> Texte à lire:
________________________________________

Frédéric Lordon poursuit dans La condition anarchique le travail philosophique qu’il mène depuis une quinzaine d’années autour de la pensée de Spinoza, fournissant la matrice d’une critique renouvelée du monde tel qu’aujourd’hui il ne va pas, mais aussi d’une refondation théorique et pratique des pensées contemporaines dites de gauche. Une ambition à la fois démesurée et louable entoure cette entreprise et son auteur, même si le fond du propos ne convainc pas.
Frédéric Lordon, La condition anarchique. Seuil, 282 p., 20 €
En 1968, dans sa présentation de L’essence du christianisme de Feuerbach, Jean-Pierre Osier développe l’idée d’une alternative « ou Spinoza ou Feuerbach » qui est celle, radicale, séparant les « mirages prestigieux de l’herméneutique » de « la rigueur austère du procès théorique ». Dans ce texte essentiel, il est rappelé que Spinoza est d’abord l’inventeur d’une théorie de la lecture, qui invite à une vigilance des lecteurs, en même temps que s’échafaudent, en vertu des ambitions de l’époque, des passerelles théoriques entre le penseur d’Amsterdam et les théories politiques plus contemporaines dont Feuerbach était un représentant singulier. En forçant le trait, on pourrait se demander si, dans son dernier ouvrage, Frédéric Lordon ne confond pas les deux termes de l’alternative, rhabillant Feuerbach du vêtement de Spinoza. Sans forcer quoi que ce soit, on s’étonne que les réflexions aujourd’hui au moins cinquantenaires qui, telle celle d’Osier, cherchèrent à intégrer la pensée spinoziste dans une tradition intellectuelle critique et de gauche ne soient pas davantage convoquées dans La condition anarchique, dont l’ambition est pourtant bien similaire.

________________________________________

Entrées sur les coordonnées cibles
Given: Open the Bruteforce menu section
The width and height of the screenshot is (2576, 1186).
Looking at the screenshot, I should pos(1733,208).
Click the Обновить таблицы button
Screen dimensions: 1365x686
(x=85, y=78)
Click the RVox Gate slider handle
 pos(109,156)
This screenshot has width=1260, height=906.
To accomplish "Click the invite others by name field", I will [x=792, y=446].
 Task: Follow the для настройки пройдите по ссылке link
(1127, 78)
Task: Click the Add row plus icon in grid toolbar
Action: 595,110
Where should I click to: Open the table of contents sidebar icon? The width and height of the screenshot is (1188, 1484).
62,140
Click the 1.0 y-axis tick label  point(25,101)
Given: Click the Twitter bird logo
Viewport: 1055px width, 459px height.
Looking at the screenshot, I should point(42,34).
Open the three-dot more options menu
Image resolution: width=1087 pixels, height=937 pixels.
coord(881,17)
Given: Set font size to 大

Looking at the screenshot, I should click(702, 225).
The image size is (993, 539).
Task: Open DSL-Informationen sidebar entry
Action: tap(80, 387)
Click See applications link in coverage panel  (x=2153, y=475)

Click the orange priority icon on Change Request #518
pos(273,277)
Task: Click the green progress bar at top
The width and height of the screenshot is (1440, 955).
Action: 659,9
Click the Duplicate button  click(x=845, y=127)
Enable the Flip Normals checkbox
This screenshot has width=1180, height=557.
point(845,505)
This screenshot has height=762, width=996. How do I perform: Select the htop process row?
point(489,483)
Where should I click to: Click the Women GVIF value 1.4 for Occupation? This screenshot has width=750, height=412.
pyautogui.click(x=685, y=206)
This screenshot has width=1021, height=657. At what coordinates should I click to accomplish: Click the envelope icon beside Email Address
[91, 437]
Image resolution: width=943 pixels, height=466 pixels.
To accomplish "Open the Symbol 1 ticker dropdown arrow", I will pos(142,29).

________________________________________

Les affirmations suivantes concordent-elles avec le compte rendu de La condition anarchique ? Répondez à chacune par oui ou non et citez à l'identique les mots décisifs.
1. Frédéric Lordon travaille sur la pensée de Spinoza depuis une quinzaine d'années.
2. Le compte rendu juge le fond du propos convaincant.
3. Jean-Pierre Osier a présenté L'essence du christianisme de Feuerbach en 1968.

1. Oui : « le travail philosophique qu’il mène depuis une quinzaine d’années autour de la pensée de Spinoza ».
2. Non : « même si le fond du propos ne convainc pas ».
3. Oui : « En 1968, dans sa présentation de L’essence du christianisme de Feuerbach, Jean-Pierre Osier ».